• _INSTRUCTIONS TO FOLLOW_
In this exercise, reproduce the whole listing exactly.

• _DATA PROVIDED_
^^^^^^^^^^^^^^^^

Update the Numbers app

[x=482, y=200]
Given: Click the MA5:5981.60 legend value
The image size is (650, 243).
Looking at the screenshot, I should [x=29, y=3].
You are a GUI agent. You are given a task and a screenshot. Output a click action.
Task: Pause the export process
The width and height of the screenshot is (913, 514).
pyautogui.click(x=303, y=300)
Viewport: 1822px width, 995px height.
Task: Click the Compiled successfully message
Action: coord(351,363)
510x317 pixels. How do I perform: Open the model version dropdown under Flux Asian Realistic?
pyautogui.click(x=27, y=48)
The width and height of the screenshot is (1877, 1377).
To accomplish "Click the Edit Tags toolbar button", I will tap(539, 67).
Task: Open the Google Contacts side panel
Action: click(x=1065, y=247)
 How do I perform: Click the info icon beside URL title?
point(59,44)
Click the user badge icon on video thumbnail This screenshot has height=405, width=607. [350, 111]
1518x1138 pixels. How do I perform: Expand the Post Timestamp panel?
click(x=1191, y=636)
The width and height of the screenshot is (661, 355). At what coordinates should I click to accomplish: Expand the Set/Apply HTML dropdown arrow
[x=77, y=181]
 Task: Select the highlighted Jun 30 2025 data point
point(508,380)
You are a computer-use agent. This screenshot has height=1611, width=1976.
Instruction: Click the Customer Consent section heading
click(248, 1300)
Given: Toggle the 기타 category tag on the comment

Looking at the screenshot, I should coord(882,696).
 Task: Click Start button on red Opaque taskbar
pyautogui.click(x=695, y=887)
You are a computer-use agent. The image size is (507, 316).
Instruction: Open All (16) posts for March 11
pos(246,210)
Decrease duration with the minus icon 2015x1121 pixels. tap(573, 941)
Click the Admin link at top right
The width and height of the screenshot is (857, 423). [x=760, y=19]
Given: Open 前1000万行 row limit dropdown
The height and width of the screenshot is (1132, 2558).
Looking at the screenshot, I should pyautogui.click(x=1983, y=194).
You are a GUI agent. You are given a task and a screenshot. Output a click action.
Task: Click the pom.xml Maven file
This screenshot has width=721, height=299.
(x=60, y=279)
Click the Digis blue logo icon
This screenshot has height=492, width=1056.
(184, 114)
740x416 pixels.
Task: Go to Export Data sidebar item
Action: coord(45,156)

^^^^^^^^^^^^^^^^

• _RESULT_
Update the Numbers app

[x=482, y=200]
Given: Click the MA5:5981.60 legend value
The image size is (650, 243).
Looking at the screenshot, I should [x=29, y=3].
You are a GUI agent. You are given a task and a screenshot. Output a click action.
Task: Pause the export process
The width and height of the screenshot is (913, 514).
pyautogui.click(x=303, y=300)
Viewport: 1822px width, 995px height.
Task: Click the Compiled successfully message
Action: coord(351,363)
510x317 pixels. How do I perform: Open the model version dropdown under Flux Asian Realistic?
pyautogui.click(x=27, y=48)
The width and height of the screenshot is (1877, 1377).
To accomplish "Click the Edit Tags toolbar button", I will tap(539, 67).
Task: Open the Google Contacts side panel
Action: click(x=1065, y=247)
 How do I perform: Click the info icon beside URL title?
point(59,44)
Click the user badge icon on video thumbnail This screenshot has height=405, width=607. [350, 111]
1518x1138 pixels. How do I perform: Expand the Post Timestamp panel?
click(x=1191, y=636)
The width and height of the screenshot is (661, 355). At what coordinates should I click to accomplish: Expand the Set/Apply HTML dropdown arrow
[x=77, y=181]
 Task: Select the highlighted Jun 30 2025 data point
point(508,380)
You are a computer-use agent. This screenshot has height=1611, width=1976.
Instruction: Click the Customer Consent section heading
click(248, 1300)
Given: Toggle the 기타 category tag on the comment

Looking at the screenshot, I should coord(882,696).
 Task: Click Start button on red Opaque taskbar
pyautogui.click(x=695, y=887)
You are a computer-use agent. The image size is (507, 316).
Instruction: Open All (16) posts for March 11
pos(246,210)
Decrease duration with the minus icon 2015x1121 pixels. tap(573, 941)
Click the Admin link at top right
The width and height of the screenshot is (857, 423). [x=760, y=19]
Given: Open 前1000万行 row limit dropdown
The height and width of the screenshot is (1132, 2558).
Looking at the screenshot, I should pyautogui.click(x=1983, y=194).
You are a GUI agent. You are given a task and a screenshot. Output a click action.
Task: Click the pom.xml Maven file
This screenshot has width=721, height=299.
(x=60, y=279)
Click the Digis blue logo icon
This screenshot has height=492, width=1056.
(184, 114)
740x416 pixels.
Task: Go to Export Data sidebar item
Action: coord(45,156)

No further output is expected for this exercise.